■ **WHAT THE EXERCISE ASKS**: Tally the lines in the entries below that contain the string "should", with case counting, and give only the number.

■ **SUPPLIED MATERIAL**:
------------

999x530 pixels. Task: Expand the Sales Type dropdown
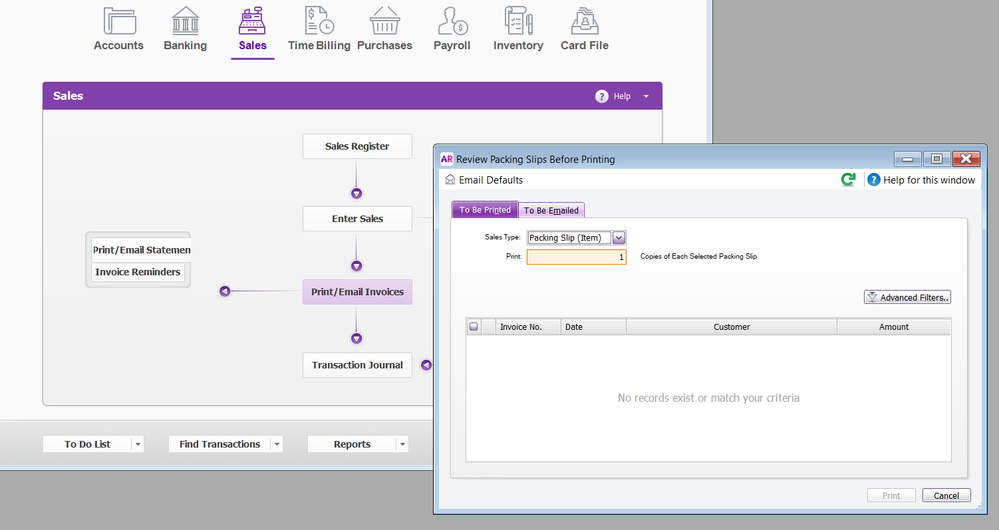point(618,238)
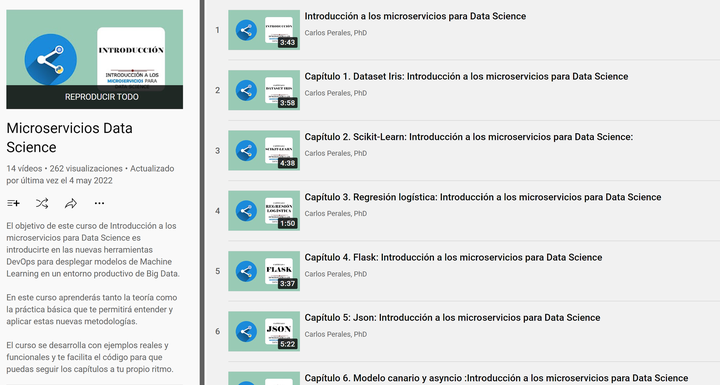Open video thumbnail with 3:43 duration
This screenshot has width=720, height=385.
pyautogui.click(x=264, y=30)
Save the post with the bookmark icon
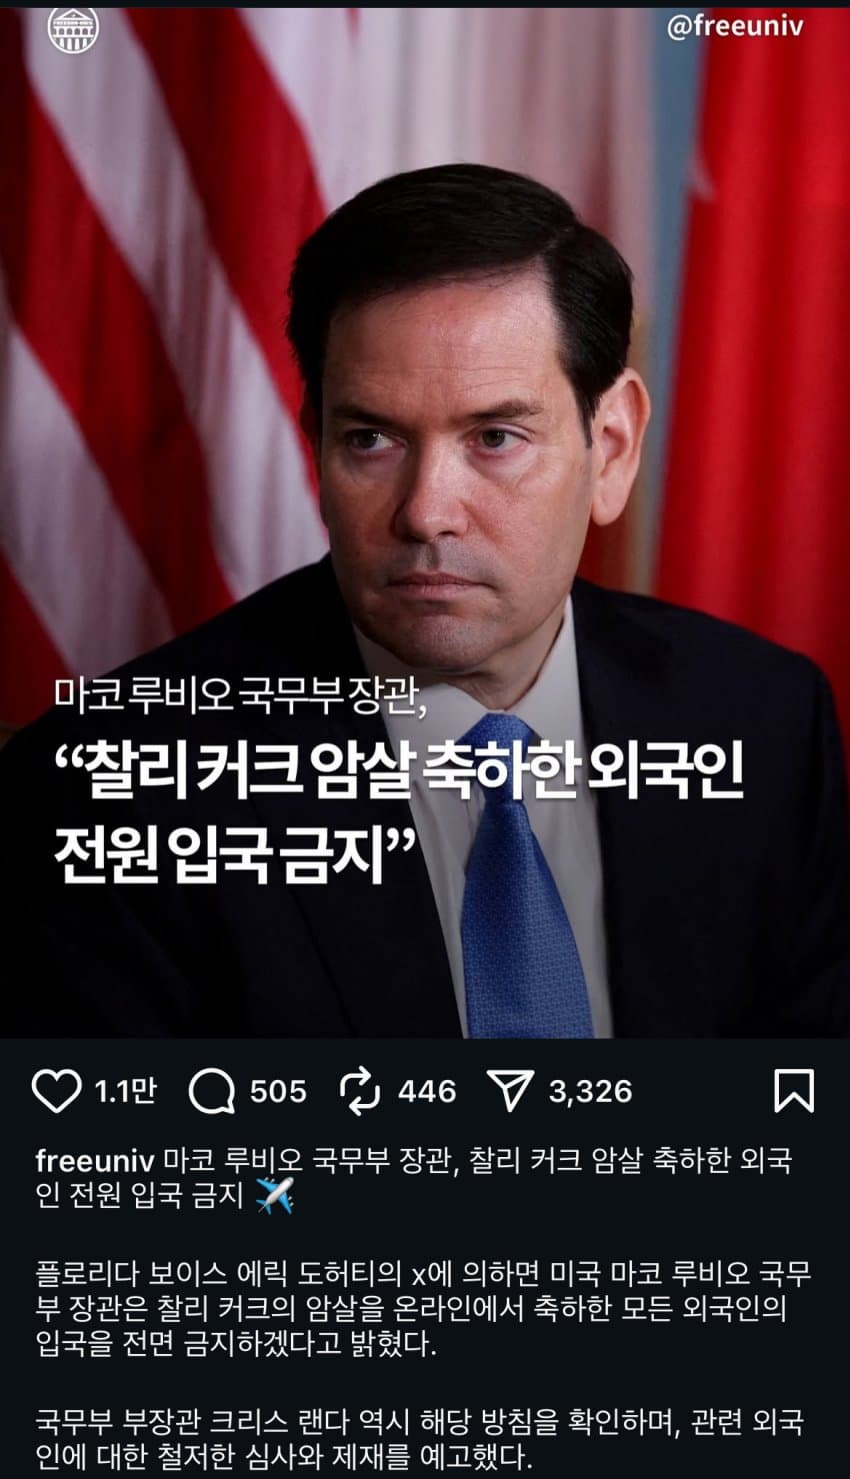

------------

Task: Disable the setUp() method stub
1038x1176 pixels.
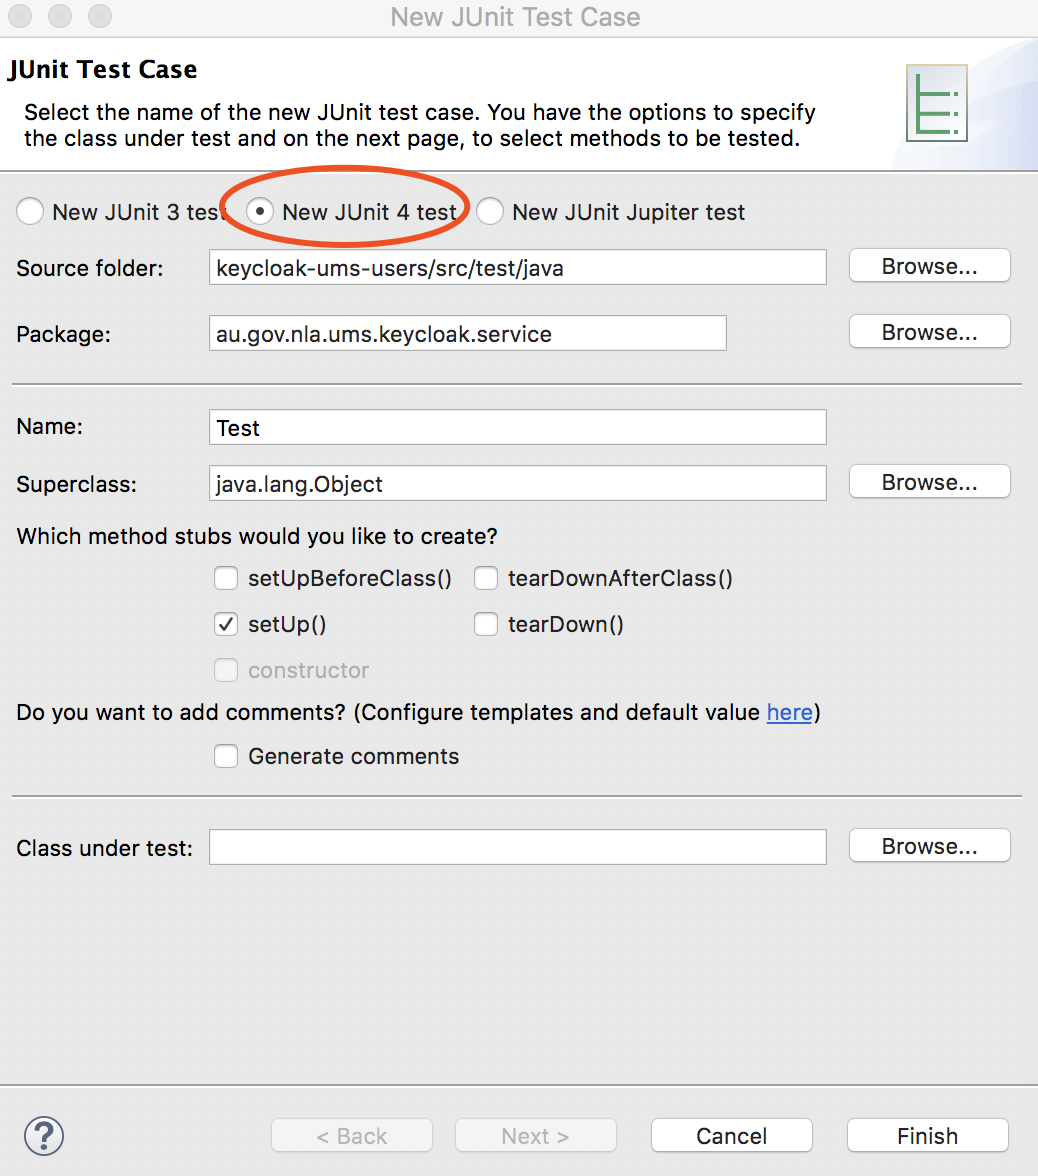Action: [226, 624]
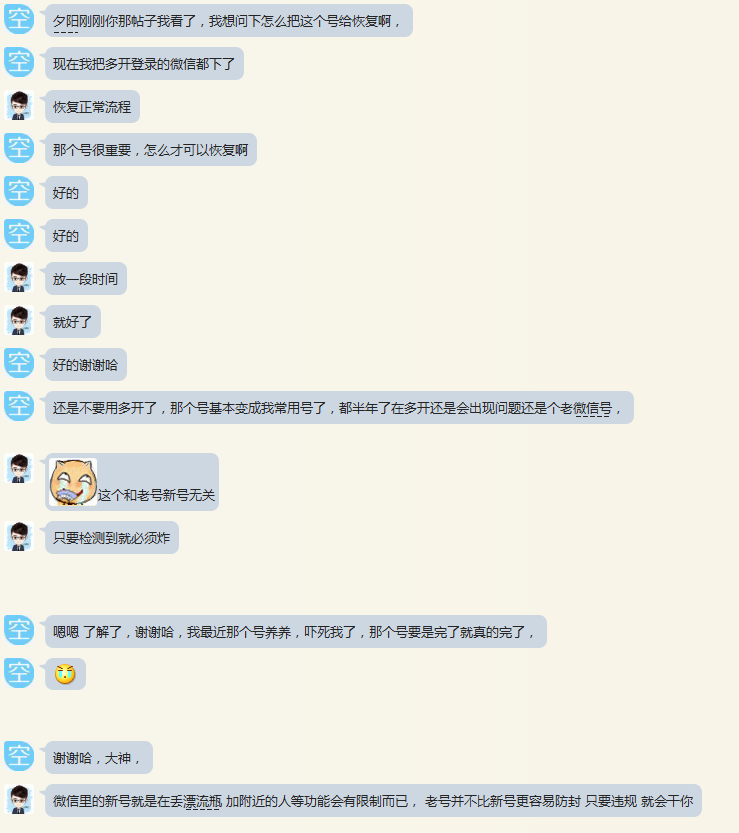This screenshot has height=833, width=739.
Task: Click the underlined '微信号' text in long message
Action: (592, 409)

------------

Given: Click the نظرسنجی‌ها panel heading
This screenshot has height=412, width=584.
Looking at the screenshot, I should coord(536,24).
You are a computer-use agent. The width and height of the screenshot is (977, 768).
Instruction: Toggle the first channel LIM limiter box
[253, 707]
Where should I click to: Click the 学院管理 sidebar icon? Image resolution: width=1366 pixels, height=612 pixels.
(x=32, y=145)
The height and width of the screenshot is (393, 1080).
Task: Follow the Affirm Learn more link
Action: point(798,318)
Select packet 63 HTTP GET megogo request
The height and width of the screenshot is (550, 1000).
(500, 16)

------------

■ **SOLUTION TO THIS EXERCISE**: 2